Task placement optimization strategies                                    

Below, we provide an example of a fog deployment with an analytics job composed of 5 RAINBOW queries executed using 3 different schedulers. The schedulers’ under-examination are the BaselineScheduler (denoted in plots as default), PerfScheduler (denoted in plots as resource) and the PerfEnergyScheduler (denoted in plots as energy). The deployment for all three experiment runs is comprised of 5 fog nodes including 1 Dell PowerEdge R610 server (12cores@2.4GHz with 12GB RAM) and power ranging from 70-200W (denoted as nc) and 4 Raspberry Pi’s v4 model B (quad core ARM Cortex-A72@1.5GHz and 4GB RAM) and power ranging from 4-8W (denoted as rp0-3). rp1 and rp3 are battery-powered. The left plot depicts the operators mapped to each fog node, while the right 2 plots depict the overall power consumption and latency incurred of the two RAINBOW Schedulers when compared to the baseline.
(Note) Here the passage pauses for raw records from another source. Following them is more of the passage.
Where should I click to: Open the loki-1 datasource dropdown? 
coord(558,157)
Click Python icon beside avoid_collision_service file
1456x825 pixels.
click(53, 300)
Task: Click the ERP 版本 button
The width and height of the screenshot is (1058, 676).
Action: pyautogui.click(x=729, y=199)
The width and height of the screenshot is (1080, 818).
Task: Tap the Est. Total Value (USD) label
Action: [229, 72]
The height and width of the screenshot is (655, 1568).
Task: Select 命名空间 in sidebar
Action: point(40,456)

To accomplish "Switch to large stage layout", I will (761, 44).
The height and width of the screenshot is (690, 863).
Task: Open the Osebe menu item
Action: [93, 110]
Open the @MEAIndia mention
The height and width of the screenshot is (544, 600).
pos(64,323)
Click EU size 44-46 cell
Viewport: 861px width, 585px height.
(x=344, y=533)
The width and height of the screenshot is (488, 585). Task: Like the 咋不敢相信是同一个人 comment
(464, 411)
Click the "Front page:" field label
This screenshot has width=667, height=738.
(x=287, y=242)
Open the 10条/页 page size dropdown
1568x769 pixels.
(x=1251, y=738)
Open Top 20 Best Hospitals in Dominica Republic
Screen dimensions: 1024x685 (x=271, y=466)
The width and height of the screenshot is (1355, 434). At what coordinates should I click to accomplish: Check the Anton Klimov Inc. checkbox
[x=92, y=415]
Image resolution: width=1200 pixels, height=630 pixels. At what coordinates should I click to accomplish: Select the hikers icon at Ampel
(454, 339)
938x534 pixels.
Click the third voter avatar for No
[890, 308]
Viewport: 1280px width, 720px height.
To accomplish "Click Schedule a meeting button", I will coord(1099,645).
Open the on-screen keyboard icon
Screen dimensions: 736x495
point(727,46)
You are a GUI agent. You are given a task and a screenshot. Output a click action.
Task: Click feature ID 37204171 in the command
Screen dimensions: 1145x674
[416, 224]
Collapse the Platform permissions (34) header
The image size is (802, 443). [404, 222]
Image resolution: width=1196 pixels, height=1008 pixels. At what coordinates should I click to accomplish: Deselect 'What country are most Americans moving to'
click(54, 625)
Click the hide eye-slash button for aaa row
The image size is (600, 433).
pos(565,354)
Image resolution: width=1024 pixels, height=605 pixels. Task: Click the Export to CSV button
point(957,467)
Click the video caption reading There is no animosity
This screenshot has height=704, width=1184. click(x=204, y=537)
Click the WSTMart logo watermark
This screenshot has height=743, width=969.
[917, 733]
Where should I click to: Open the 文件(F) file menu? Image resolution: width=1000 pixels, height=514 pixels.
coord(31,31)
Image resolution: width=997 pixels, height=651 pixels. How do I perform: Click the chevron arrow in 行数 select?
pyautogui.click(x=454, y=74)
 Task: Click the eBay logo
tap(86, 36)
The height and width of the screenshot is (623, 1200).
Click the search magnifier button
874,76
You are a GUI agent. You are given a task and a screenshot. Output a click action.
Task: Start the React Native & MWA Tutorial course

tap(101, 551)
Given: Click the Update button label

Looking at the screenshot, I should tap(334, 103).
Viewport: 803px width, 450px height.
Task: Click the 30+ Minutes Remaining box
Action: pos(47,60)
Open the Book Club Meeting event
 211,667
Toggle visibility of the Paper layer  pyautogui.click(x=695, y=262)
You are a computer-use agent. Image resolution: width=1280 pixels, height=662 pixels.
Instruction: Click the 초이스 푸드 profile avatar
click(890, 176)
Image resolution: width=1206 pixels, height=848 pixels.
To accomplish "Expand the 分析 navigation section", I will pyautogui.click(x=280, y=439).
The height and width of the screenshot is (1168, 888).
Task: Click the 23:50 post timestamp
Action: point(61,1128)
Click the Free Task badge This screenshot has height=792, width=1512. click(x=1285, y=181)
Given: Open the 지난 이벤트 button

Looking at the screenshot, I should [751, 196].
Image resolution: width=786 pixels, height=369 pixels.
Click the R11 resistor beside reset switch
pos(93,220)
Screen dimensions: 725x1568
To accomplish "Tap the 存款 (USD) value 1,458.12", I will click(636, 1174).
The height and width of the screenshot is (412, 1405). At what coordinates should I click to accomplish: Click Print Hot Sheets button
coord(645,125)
In the case of the baseline scheduler, tasks are allocated fairly to all fog nodes irrespective of their resource capabilities. In turn, when embracing the PerfScheduler, all tasks are allocated to the powerful nc1 as resources permit this, minimizing communication latency. This has a direct positive effect on the net latency that drops by 24ms. However, to sufficiently achieve the required computations, nc1 operates at high power levels, which result in a 12% increment of the net energy consumption. On the other hand, when embracing the PerfEnergyScheduler, the tasks are shared among the two Raspberry Pi’s that are “plugged-in”, having as an effect in the net energy savings to drop by 18% when compared to the baseline, while the net latency (as expected) increases by 18ms.